O esporte como ferramenta de inclusão social no Brasil
Enviada em 01/09/2025
Na grécia antiga, as olimpíadas surgiram como uma forma de homenagear os deuses gregos e, portanto, associado ao mito e a religião. No entanto, ganhou sentido diferente no contexto atual, pois, o esporte, tanto de alto rendimento, praticado por profissionais, ou amadores, funciona como ferramenta de inclusão e transformação da realidade social. Nesse sentido, a inclusão social promovida pelo esporte é necessária para garantir a harmonia e a coletividade da sociedade.
Pricipualmente, é dever do Estado e Constitucional, garantir a segurança e a qualidade de vida das pessoas. Desse modo, o esporte adaptado às pessoas portadores de deficiência contribui para erradicar e desmistificar estereótipos preconceituosos, como a inabilidade de sociabilidade. Consoantemente, a inclusão promovida por essa modalidade de esporte, reflete valores sociais positivos, como solidariedade e fraternidade coletiva, assegurando o direito a dignidade como pessoa humana.
Outrossim, estatísticas e pesquisas publicadas pelo projeto “O Segundo Tempo Pan/Social”, acerca das comunidades do Estado do Rio de Janeiro, demonstram que o contato com o esporte reduz o indivíduo a exposição do cenário do crime, consequentemente, afeta diretamente aos gastos com o setor prisional mantido pelo Estado. Destarte, o investimento em infraestruturas e tecnologias de ponta pelo Estado, no esporte, e a extensão de políticas públicas, possibilita a inserção e permanência de jovens que se encontram em situações socieconomicamente desfavorecidas. Sendo assim, indivíduos vulneráveis podem encontram qualidade de vida e oportunidades financeiras, como ser um profssional, em um ambiente seguro.

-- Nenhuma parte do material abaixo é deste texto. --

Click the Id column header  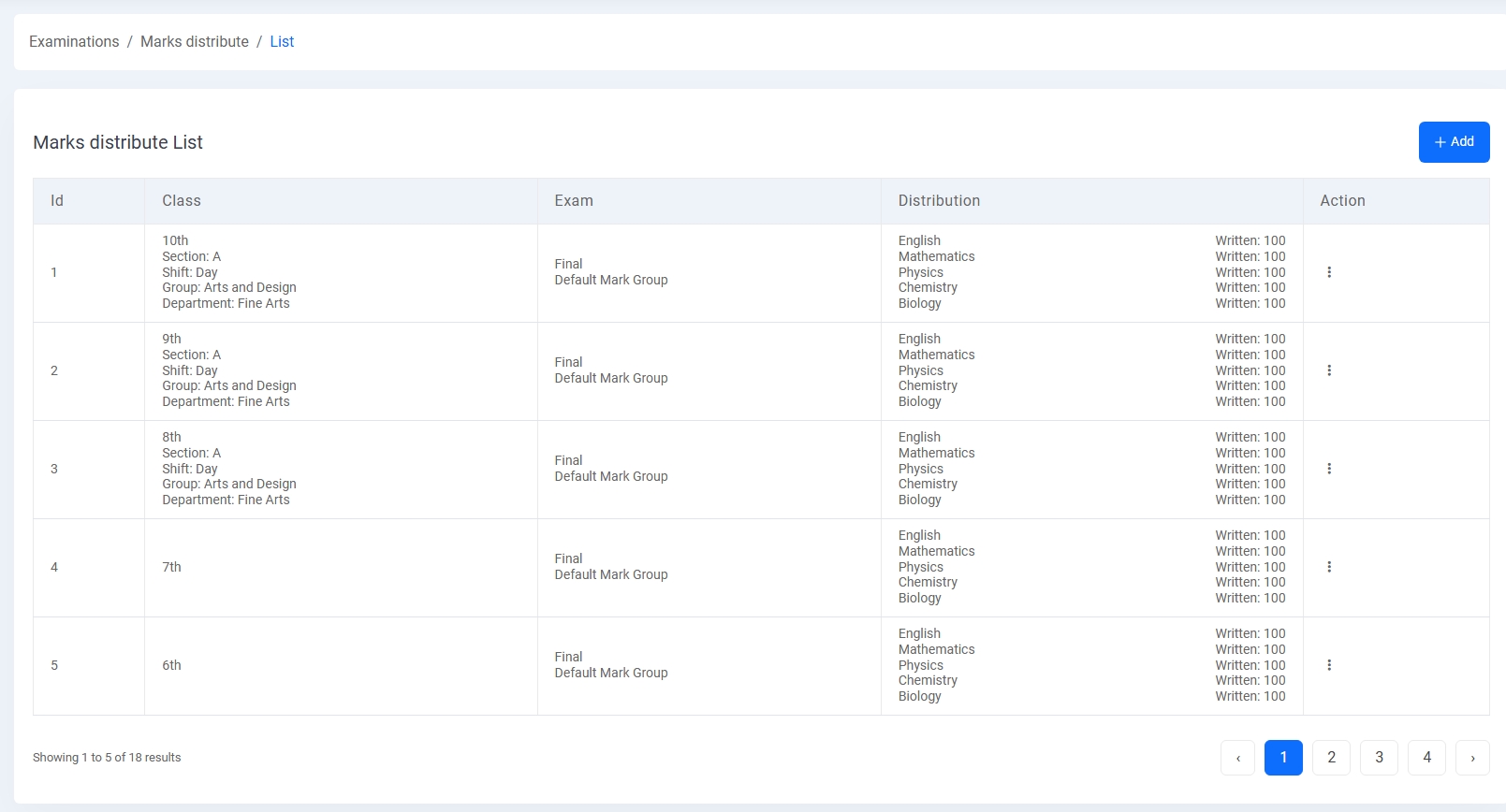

Portanto, é dever do Estado investir em infraestrutura, assegurando a permanência do indivíduo ao ambiente esportivo e realizar parcerias com os Governos dos Estados, criando políticas que gerem retorno financeiro aos envolvidos atrávés de sansacionamento de leis. Com isso, reduz a desigualdade e asseguram oportunidades aqueles indivíduos vulneráveis. Agindo assim, o Estado estará caminhará para um futuro livre de preconceitos e inclusivo as pessoas.